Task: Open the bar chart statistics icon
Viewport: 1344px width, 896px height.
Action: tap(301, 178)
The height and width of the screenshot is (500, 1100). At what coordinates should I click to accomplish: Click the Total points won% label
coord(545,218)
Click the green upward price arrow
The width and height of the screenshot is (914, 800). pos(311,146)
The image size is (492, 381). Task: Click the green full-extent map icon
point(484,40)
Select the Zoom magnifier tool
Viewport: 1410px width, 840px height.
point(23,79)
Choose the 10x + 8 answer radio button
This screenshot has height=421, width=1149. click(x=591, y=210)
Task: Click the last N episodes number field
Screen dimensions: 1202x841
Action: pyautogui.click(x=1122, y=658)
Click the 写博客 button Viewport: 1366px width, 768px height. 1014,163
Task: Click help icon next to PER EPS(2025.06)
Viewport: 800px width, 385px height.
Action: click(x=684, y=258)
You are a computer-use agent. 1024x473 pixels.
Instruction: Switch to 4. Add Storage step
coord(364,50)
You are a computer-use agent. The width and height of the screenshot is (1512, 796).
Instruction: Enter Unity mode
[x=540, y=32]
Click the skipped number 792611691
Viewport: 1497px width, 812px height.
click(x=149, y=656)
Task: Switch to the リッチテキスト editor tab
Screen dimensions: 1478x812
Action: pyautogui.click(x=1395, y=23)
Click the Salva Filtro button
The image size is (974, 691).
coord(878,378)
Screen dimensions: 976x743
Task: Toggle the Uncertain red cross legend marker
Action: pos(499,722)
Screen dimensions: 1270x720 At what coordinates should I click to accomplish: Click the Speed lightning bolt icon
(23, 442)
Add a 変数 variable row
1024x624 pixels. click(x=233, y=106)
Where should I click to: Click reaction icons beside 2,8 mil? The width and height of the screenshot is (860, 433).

^^^^^^^^

**WHAT IS EXPECTED:** Update the rows above: change every "Instruction" to "Goal" and leave everything else as it is.

**SOLVED EXERCISE:**
Task: Open the bar chart statistics icon
Viewport: 1344px width, 896px height.
Action: tap(301, 178)
The height and width of the screenshot is (500, 1100). At what coordinates should I click to accomplish: Click the Total points won% label
coord(545,218)
Click the green upward price arrow
The width and height of the screenshot is (914, 800). pos(311,146)
The image size is (492, 381). Task: Click the green full-extent map icon
point(484,40)
Select the Zoom magnifier tool
Viewport: 1410px width, 840px height.
point(23,79)
Choose the 10x + 8 answer radio button
This screenshot has height=421, width=1149. click(x=591, y=210)
Task: Click the last N episodes number field
Screen dimensions: 1202x841
Action: pyautogui.click(x=1122, y=658)
Click the 写博客 button Viewport: 1366px width, 768px height. 1014,163
Task: Click help icon next to PER EPS(2025.06)
Viewport: 800px width, 385px height.
Action: click(x=684, y=258)
You are a computer-use agent. 1024x473 pixels.
Goal: Switch to 4. Add Storage step
coord(364,50)
You are a computer-use agent. The width and height of the screenshot is (1512, 796).
Goal: Enter Unity mode
[x=540, y=32]
Click the skipped number 792611691
Viewport: 1497px width, 812px height.
click(x=149, y=656)
Task: Switch to the リッチテキスト editor tab
Screen dimensions: 1478x812
Action: pyautogui.click(x=1395, y=23)
Click the Salva Filtro button
The image size is (974, 691).
coord(878,378)
Screen dimensions: 976x743
Task: Toggle the Uncertain red cross legend marker
Action: pos(499,722)
Screen dimensions: 1270x720 At what coordinates should I click to accomplish: Click the Speed lightning bolt icon
(23, 442)
Add a 変数 variable row
1024x624 pixels. click(x=233, y=106)
Where should I click to: Click reaction icons beside 2,8 mil? The width and height of the screenshot is (860, 433).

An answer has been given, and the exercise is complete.